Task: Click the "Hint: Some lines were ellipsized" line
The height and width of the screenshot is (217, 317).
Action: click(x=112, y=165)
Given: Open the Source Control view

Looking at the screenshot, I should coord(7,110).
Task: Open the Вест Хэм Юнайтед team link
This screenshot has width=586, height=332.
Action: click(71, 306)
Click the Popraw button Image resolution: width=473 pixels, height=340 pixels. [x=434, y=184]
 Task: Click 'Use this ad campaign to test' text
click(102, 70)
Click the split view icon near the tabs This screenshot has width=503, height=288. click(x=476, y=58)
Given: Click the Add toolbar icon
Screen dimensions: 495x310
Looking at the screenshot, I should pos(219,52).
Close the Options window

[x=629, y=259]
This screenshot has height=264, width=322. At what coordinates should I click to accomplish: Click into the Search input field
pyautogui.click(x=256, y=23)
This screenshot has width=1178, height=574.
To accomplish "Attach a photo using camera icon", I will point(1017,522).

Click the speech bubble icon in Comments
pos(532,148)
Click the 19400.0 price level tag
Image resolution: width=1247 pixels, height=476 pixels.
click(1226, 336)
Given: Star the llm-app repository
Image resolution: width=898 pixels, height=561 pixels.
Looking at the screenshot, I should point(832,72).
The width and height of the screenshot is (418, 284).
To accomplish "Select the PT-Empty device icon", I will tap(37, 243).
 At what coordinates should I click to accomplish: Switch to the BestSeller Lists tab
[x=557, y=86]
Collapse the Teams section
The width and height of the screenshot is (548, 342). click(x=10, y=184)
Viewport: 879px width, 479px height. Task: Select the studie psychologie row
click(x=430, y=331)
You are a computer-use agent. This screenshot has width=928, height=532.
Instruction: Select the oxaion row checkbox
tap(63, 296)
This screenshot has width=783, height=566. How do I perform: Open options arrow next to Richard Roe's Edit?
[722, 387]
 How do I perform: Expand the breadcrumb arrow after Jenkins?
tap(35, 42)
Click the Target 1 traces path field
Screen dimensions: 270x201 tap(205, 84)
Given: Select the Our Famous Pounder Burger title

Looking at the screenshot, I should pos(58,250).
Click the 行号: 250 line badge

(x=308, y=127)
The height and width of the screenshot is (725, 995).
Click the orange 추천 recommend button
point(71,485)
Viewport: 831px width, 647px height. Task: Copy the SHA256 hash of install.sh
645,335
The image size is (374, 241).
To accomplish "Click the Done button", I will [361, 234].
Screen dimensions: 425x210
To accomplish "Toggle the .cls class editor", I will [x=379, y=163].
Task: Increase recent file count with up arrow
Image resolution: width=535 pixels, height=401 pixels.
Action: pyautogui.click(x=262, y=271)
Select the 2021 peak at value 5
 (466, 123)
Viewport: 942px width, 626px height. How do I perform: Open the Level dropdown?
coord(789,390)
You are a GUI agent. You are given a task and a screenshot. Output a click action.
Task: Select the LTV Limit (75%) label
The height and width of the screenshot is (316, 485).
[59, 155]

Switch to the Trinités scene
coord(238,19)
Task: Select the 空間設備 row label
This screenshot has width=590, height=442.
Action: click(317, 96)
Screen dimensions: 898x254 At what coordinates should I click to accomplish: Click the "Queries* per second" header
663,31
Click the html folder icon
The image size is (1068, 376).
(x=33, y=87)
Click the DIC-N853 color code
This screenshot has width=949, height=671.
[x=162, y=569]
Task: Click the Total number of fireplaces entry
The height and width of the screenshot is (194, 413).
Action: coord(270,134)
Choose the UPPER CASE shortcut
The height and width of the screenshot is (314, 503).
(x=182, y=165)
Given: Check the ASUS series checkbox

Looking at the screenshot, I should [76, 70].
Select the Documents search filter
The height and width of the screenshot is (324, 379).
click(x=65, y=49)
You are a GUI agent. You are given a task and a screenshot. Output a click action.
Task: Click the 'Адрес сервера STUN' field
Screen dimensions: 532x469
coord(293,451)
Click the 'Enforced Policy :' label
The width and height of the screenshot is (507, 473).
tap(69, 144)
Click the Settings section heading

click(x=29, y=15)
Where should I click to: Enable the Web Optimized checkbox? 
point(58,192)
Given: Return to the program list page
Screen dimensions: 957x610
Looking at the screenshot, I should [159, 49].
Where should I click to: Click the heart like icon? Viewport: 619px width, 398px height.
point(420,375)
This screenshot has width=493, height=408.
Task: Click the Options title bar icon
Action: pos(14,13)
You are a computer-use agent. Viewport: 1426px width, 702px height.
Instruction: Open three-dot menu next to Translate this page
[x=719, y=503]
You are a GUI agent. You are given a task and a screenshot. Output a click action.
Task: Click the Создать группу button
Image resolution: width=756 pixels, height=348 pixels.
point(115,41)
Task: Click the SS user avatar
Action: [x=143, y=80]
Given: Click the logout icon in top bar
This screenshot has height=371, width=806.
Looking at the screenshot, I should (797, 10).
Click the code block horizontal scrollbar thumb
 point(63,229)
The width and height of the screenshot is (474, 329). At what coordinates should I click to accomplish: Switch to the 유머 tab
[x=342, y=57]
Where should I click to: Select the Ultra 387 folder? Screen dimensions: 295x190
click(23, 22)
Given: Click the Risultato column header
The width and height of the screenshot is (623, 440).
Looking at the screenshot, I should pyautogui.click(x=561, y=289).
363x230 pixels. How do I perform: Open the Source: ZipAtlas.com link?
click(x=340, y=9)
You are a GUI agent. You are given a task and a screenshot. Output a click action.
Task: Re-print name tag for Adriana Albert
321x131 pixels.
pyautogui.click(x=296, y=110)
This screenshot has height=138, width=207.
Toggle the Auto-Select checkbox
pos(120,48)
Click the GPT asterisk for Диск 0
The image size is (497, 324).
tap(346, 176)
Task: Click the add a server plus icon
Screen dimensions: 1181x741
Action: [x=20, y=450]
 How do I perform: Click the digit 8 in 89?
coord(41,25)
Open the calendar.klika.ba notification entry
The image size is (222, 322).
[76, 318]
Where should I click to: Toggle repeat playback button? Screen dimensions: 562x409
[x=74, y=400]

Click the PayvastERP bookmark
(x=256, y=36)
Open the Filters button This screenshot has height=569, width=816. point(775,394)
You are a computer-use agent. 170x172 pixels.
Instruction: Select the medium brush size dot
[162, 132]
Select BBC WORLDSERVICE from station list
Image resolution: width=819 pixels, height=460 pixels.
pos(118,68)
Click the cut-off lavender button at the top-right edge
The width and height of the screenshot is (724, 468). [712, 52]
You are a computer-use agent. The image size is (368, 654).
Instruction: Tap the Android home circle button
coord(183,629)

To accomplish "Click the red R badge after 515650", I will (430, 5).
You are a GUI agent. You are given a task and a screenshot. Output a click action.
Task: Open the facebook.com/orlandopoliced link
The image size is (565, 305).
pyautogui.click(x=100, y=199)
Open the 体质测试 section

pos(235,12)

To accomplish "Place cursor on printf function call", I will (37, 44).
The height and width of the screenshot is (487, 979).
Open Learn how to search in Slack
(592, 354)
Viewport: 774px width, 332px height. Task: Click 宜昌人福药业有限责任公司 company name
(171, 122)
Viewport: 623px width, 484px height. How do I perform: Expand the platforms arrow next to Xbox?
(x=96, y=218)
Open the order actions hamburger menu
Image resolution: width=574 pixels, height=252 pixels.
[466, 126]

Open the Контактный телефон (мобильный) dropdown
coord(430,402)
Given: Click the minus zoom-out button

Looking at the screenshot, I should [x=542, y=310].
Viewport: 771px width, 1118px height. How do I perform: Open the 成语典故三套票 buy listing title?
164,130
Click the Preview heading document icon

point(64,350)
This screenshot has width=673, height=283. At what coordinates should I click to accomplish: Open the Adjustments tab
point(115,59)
───
Problem details:
From the records above, give again exactly the lines running from the line with "Where should I click to: Click" to the line with "Task: Click the add a server plus icon", inclusive.

Result of this task:
Where should I click to: Click the heart like icon? Viewport: 619px width, 398px height.
point(420,375)
This screenshot has width=493, height=408.
Task: Click the Options title bar icon
Action: pos(14,13)
You are a computer-use agent. Viewport: 1426px width, 702px height.
Instruction: Open three-dot menu next to Translate this page
[x=719, y=503]
You are a GUI agent. You are given a task and a screenshot. Output a click action.
Task: Click the Создать группу button
Image resolution: width=756 pixels, height=348 pixels.
point(115,41)
Task: Click the SS user avatar
Action: [x=143, y=80]
Given: Click the logout icon in top bar
This screenshot has height=371, width=806.
Looking at the screenshot, I should (797, 10).
Click the code block horizontal scrollbar thumb
 point(63,229)
The width and height of the screenshot is (474, 329). At what coordinates should I click to accomplish: Switch to the 유머 tab
[x=342, y=57]
Where should I click to: Select the Ultra 387 folder? Screen dimensions: 295x190
click(23, 22)
Given: Click the Risultato column header
The width and height of the screenshot is (623, 440).
Looking at the screenshot, I should pyautogui.click(x=561, y=289).
363x230 pixels. How do I perform: Open the Source: ZipAtlas.com link?
click(x=340, y=9)
You are a GUI agent. You are given a task and a screenshot. Output a click action.
Task: Re-print name tag for Adriana Albert
321x131 pixels.
pyautogui.click(x=296, y=110)
This screenshot has height=138, width=207.
Toggle the Auto-Select checkbox
pos(120,48)
Click the GPT asterisk for Диск 0
The image size is (497, 324).
tap(346, 176)
Task: Click the add a server plus icon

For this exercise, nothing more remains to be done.